THE PROBLEM: When transcribing the entries, keep each one exactly as it is.

EXTRACTED MATERIAL:
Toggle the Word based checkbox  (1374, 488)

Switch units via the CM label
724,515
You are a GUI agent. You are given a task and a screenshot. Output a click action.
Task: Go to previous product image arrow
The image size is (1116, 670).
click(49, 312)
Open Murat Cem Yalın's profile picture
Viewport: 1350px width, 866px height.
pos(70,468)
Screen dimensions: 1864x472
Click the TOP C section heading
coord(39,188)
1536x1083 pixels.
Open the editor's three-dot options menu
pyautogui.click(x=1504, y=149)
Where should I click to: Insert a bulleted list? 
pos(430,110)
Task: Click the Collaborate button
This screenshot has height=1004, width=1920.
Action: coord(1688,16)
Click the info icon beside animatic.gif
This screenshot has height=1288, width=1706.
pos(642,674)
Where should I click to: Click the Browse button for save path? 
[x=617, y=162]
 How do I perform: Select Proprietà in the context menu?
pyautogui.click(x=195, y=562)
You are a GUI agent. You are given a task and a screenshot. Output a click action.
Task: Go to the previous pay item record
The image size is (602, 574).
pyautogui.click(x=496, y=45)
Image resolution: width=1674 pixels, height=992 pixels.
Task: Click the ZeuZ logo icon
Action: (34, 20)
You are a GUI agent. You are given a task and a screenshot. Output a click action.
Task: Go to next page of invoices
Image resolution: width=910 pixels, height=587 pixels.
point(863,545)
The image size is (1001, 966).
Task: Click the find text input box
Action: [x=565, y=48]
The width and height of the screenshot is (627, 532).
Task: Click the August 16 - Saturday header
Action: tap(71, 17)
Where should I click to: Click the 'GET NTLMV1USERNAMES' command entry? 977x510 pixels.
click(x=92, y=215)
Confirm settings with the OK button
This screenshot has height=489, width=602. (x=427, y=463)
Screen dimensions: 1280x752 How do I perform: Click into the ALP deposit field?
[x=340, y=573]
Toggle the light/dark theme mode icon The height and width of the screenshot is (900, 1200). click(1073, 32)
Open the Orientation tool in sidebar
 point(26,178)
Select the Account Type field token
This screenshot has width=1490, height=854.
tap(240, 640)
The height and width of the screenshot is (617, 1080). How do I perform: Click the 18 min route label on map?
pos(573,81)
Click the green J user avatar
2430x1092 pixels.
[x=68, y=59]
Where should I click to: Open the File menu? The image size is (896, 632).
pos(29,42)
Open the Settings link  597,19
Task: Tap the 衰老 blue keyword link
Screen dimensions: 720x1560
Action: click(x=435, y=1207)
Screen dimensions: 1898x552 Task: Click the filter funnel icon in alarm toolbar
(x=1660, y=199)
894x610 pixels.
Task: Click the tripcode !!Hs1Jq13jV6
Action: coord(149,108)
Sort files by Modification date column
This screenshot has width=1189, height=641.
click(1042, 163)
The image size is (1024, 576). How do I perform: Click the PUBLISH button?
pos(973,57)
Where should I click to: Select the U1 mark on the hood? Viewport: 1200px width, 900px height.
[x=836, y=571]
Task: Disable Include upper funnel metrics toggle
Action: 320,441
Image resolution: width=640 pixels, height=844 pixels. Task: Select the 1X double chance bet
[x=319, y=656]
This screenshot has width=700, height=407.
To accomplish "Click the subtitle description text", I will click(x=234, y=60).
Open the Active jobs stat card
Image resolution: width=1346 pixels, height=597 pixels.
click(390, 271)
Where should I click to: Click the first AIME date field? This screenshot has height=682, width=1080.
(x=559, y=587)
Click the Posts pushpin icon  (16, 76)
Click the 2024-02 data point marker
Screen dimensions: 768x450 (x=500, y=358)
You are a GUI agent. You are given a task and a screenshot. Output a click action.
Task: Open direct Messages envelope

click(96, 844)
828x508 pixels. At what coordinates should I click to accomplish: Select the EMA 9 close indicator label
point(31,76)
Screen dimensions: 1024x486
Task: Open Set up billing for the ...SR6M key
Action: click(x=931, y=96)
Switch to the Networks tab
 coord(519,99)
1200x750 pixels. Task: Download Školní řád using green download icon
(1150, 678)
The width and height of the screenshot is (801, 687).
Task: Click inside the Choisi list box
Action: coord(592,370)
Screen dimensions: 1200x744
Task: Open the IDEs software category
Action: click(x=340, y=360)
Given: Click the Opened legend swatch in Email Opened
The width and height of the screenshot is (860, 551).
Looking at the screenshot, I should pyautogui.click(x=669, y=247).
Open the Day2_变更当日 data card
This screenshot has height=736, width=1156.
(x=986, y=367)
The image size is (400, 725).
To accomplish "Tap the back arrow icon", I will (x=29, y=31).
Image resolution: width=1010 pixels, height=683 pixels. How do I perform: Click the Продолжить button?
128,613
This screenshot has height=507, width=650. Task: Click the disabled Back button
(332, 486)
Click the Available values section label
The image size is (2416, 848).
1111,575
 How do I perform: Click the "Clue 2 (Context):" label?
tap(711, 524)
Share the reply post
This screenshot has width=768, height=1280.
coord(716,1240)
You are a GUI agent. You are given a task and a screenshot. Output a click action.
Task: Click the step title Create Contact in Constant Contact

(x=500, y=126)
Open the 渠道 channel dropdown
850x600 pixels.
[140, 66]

REPLY TO THE TASK:
Toggle the Word based checkbox  (1374, 488)

Switch units via the CM label
724,515
You are a GUI agent. You are given a task and a screenshot. Output a click action.
Task: Go to previous product image arrow
The image size is (1116, 670).
click(49, 312)
Open Murat Cem Yalın's profile picture
Viewport: 1350px width, 866px height.
pos(70,468)
Screen dimensions: 1864x472
Click the TOP C section heading
coord(39,188)
1536x1083 pixels.
Open the editor's three-dot options menu
pyautogui.click(x=1504, y=149)
Where should I click to: Insert a bulleted list? 
pos(430,110)
Task: Click the Collaborate button
This screenshot has height=1004, width=1920.
Action: coord(1688,16)
Click the info icon beside animatic.gif
This screenshot has height=1288, width=1706.
pos(642,674)
Where should I click to: Click the Browse button for save path? 
[x=617, y=162]
 How do I perform: Select Proprietà in the context menu?
pyautogui.click(x=195, y=562)
You are a GUI agent. You are given a task and a screenshot. Output a click action.
Task: Go to the previous pay item record
The image size is (602, 574).
pyautogui.click(x=496, y=45)
Image resolution: width=1674 pixels, height=992 pixels.
Task: Click the ZeuZ logo icon
Action: (34, 20)
You are a GUI agent. You are given a task and a screenshot. Output a click action.
Task: Go to next page of invoices
Image resolution: width=910 pixels, height=587 pixels.
point(863,545)
The image size is (1001, 966).
Task: Click the find text input box
Action: [x=565, y=48]
The width and height of the screenshot is (627, 532).
Task: Click the August 16 - Saturday header
Action: tap(71, 17)
Where should I click to: Click the 'GET NTLMV1USERNAMES' command entry? 977x510 pixels.
click(x=92, y=215)
Confirm settings with the OK button
This screenshot has height=489, width=602. (x=427, y=463)
Screen dimensions: 1280x752 How do I perform: Click into the ALP deposit field?
[x=340, y=573]
Toggle the light/dark theme mode icon The height and width of the screenshot is (900, 1200). click(1073, 32)
Open the Orientation tool in sidebar
 point(26,178)
Select the Account Type field token
This screenshot has width=1490, height=854.
tap(240, 640)
The height and width of the screenshot is (617, 1080). How do I perform: Click the 18 min route label on map?
pos(573,81)
Click the green J user avatar
2430x1092 pixels.
[x=68, y=59]
Where should I click to: Open the File menu? The image size is (896, 632).
pos(29,42)
Open the Settings link  597,19
Task: Tap the 衰老 blue keyword link
Screen dimensions: 720x1560
Action: click(x=435, y=1207)
Screen dimensions: 1898x552 Task: Click the filter funnel icon in alarm toolbar
(x=1660, y=199)
894x610 pixels.
Task: Click the tripcode !!Hs1Jq13jV6
Action: coord(149,108)
Sort files by Modification date column
This screenshot has width=1189, height=641.
click(1042, 163)
The image size is (1024, 576). How do I perform: Click the PUBLISH button?
pos(973,57)
Where should I click to: Select the U1 mark on the hood? Viewport: 1200px width, 900px height.
[x=836, y=571]
Task: Disable Include upper funnel metrics toggle
Action: 320,441
Image resolution: width=640 pixels, height=844 pixels. Task: Select the 1X double chance bet
[x=319, y=656]
This screenshot has width=700, height=407.
To accomplish "Click the subtitle description text", I will click(x=234, y=60).
Open the Active jobs stat card
Image resolution: width=1346 pixels, height=597 pixels.
click(390, 271)
Where should I click to: Click the first AIME date field? This screenshot has height=682, width=1080.
(x=559, y=587)
Click the Posts pushpin icon  (16, 76)
Click the 2024-02 data point marker
Screen dimensions: 768x450 (x=500, y=358)
You are a GUI agent. You are given a task and a screenshot. Output a click action.
Task: Open direct Messages envelope

click(96, 844)
828x508 pixels. At what coordinates should I click to accomplish: Select the EMA 9 close indicator label
point(31,76)
Screen dimensions: 1024x486
Task: Open Set up billing for the ...SR6M key
Action: click(x=931, y=96)
Switch to the Networks tab
 coord(519,99)
1200x750 pixels. Task: Download Školní řád using green download icon
(1150, 678)
The width and height of the screenshot is (801, 687).
Task: Click inside the Choisi list box
Action: coord(592,370)
Screen dimensions: 1200x744
Task: Open the IDEs software category
Action: click(x=340, y=360)
Given: Click the Opened legend swatch in Email Opened
The width and height of the screenshot is (860, 551).
Looking at the screenshot, I should pyautogui.click(x=669, y=247).
Open the Day2_变更当日 data card
This screenshot has height=736, width=1156.
(x=986, y=367)
The image size is (400, 725).
To accomplish "Tap the back arrow icon", I will (x=29, y=31).
Image resolution: width=1010 pixels, height=683 pixels. How do I perform: Click the Продолжить button?
128,613
This screenshot has height=507, width=650. Task: Click the disabled Back button
(332, 486)
Click the Available values section label
The image size is (2416, 848).
1111,575
 How do I perform: Click the "Clue 2 (Context):" label?
tap(711, 524)
Share the reply post
This screenshot has width=768, height=1280.
coord(716,1240)
You are a GUI agent. You are given a task and a screenshot. Output a click action.
Task: Click the step title Create Contact in Constant Contact

(x=500, y=126)
Open the 渠道 channel dropdown
850x600 pixels.
[140, 66]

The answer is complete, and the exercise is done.